A Deep Learning Structure for Forecasting Cyclone Intensity
Authors:-Assistant Professor Kavitha, Abhineet Raj, Tanmay Tiwari, Ayush Madurwar
Abstract-In a world where cyclone frequency and intensity pose major risks to people living along the shore, there has never been a more urgent need for accurate and early forecast. The paper “Cyclone Intensity Prediction,” aims to advance forecasting techniques by developing and implementing a novel approach. This research, which embraces cutting-edge technologies, uses advanced modelling approaches, machine learning algorithms, and meteorological data analytics to establish a solid foundation for predicting cyclone intensity with previously unheard-of accuracy.

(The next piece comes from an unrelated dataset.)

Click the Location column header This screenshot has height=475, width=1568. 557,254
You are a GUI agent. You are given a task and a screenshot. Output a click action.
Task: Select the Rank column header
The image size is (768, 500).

The combination of these elements enables a thorough comprehension of the intricate dynamics affecting the development and evolution of cyclones. The research attempts to find patterns and connections in historical cyclone data that were previously missed by performing in-depth data analysis and feature engineering. Modern deep learning algorithms make it possible to extract insightful information that helps build a predictive model that can predict cyclone intensity more accurately and with more advance warning. Furthermore, the paper focuses on real-time data integration to guarantee that the prediction model adapts dynamically to changing meteorological conditions. The integration of satellite imaging, oceanic data, and atmospheric factors increases forecast abilities, resulting in a more complete and nuanced knowledge of cyclone dynamics. This study not only advances the scientific community’s understanding of cyclone dynamics, but it also has far-reaching societal ramifications. Improved cyclone intensity forecasts can empower disaster response organizations, governments, and vulnerable communities by allowing them to take proactive measures to reduce potential damage and save lives.